ACTION ITEM: Look below for the line that contains "Select the CK6(intel 4316) gray legend marker", then quote it and all the lines after it, exactly, with the pictures left out.

Dataset entries

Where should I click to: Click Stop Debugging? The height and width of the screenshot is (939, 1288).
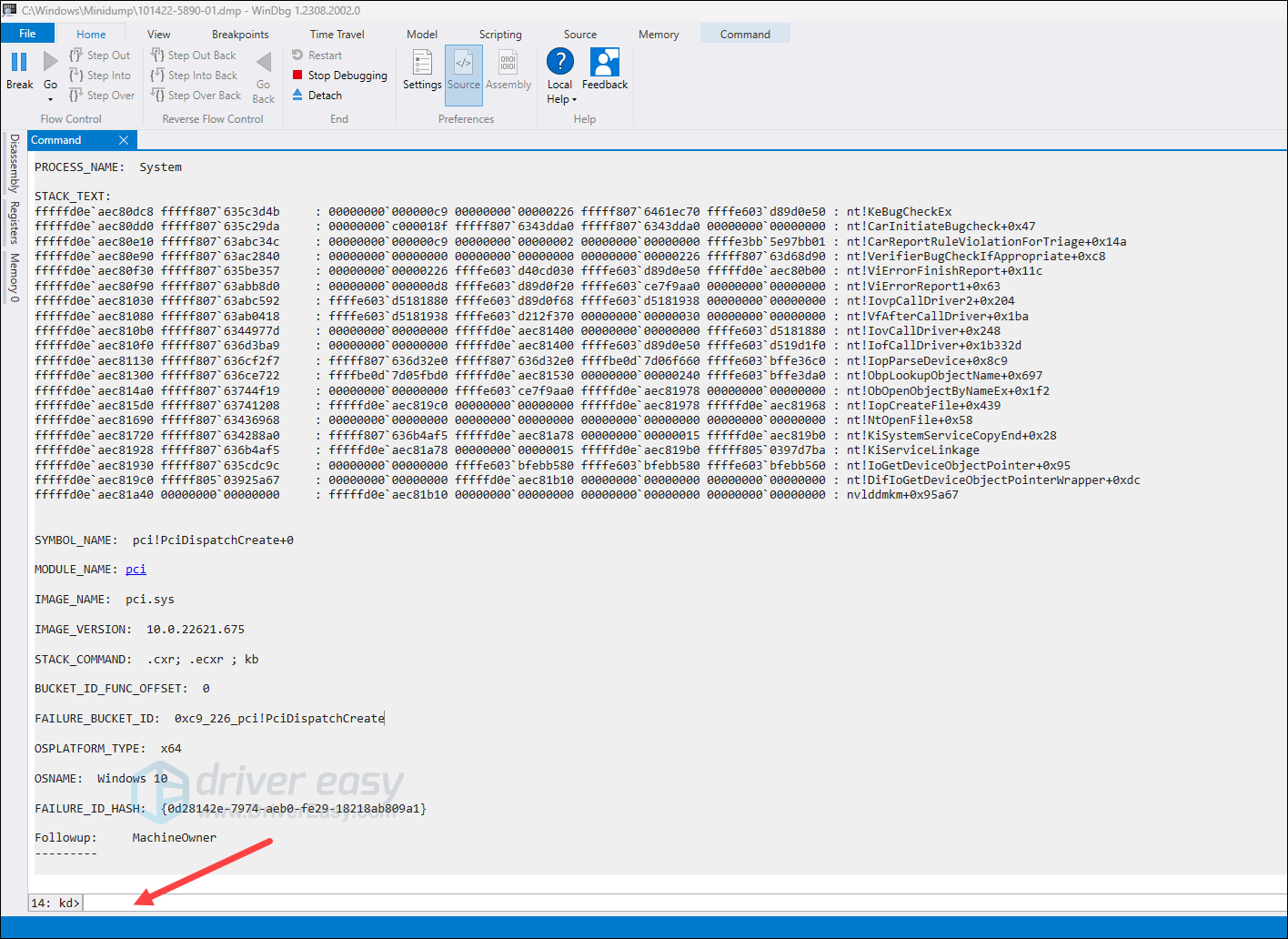(339, 75)
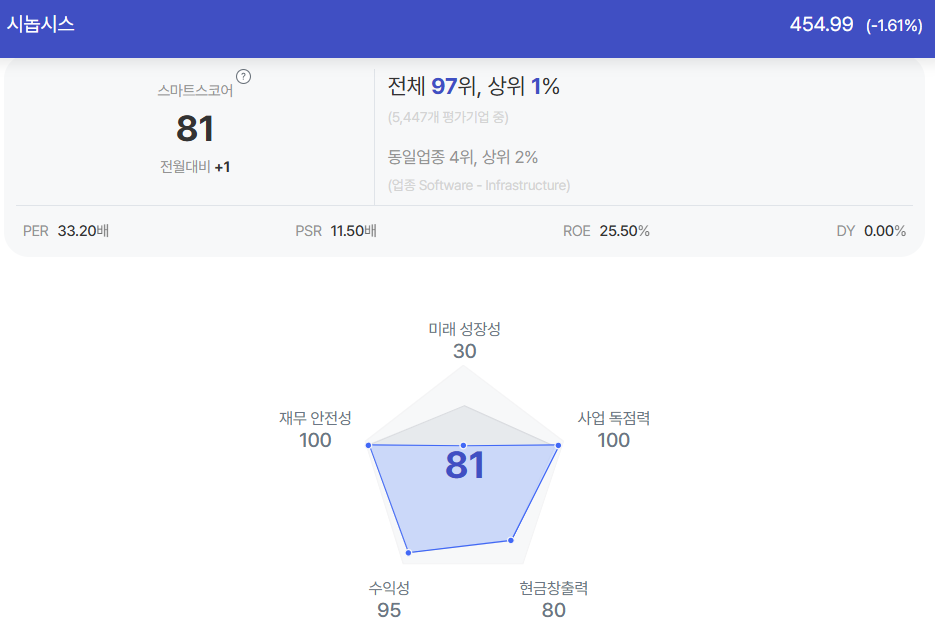
Task: Select the smart score value 81 at top
Action: click(195, 129)
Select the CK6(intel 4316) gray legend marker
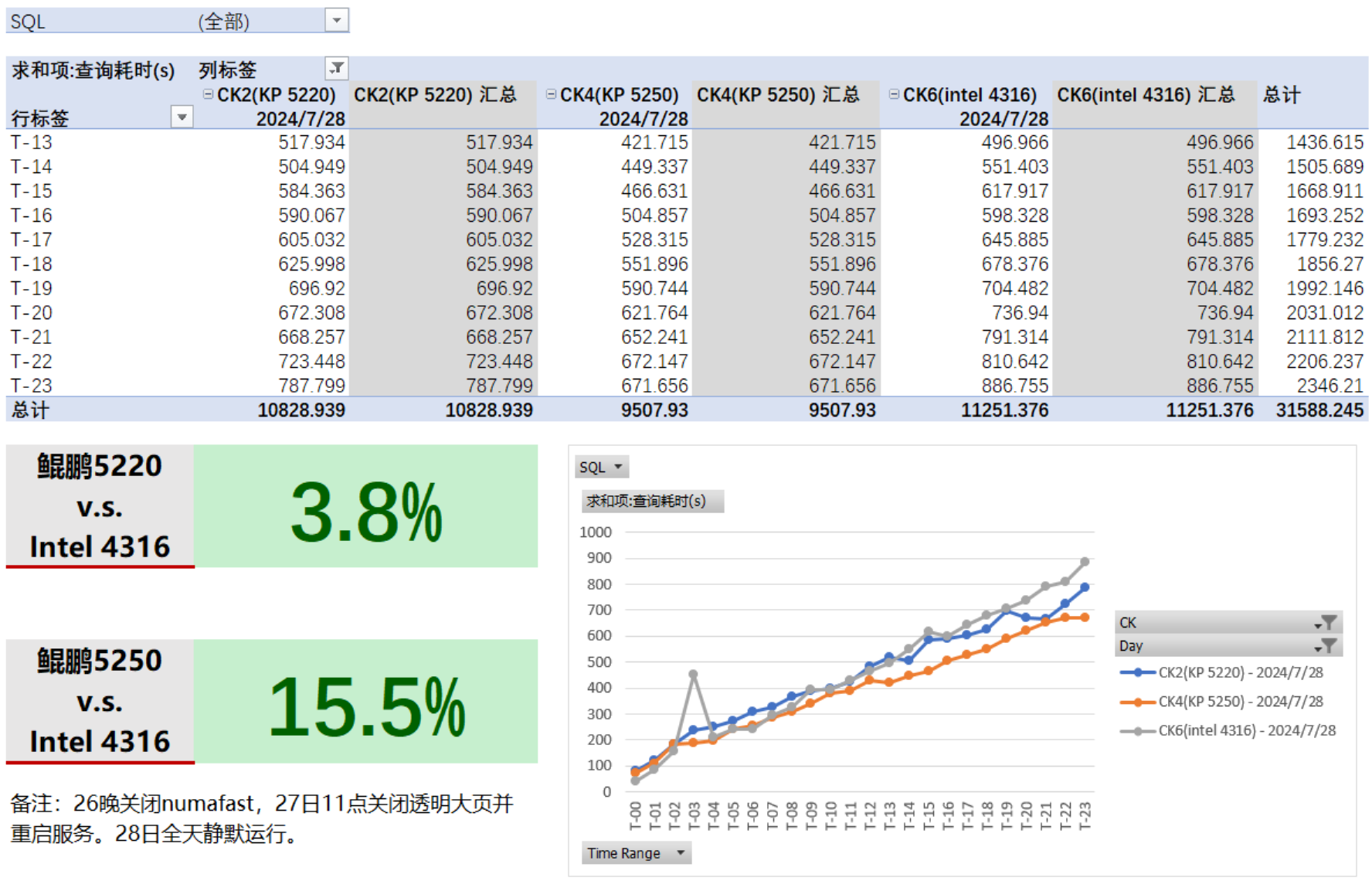 (1138, 730)
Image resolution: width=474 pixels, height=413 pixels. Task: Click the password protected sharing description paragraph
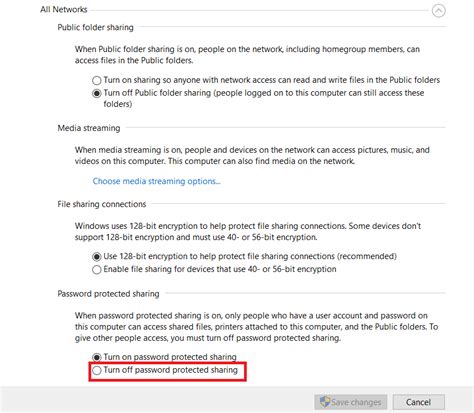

WORKED SOLUTION:
Select the CK6(intel 4316) gray legend marker
 (1138, 730)
Image resolution: width=474 pixels, height=413 pixels. Task: Click the password protected sharing description paragraph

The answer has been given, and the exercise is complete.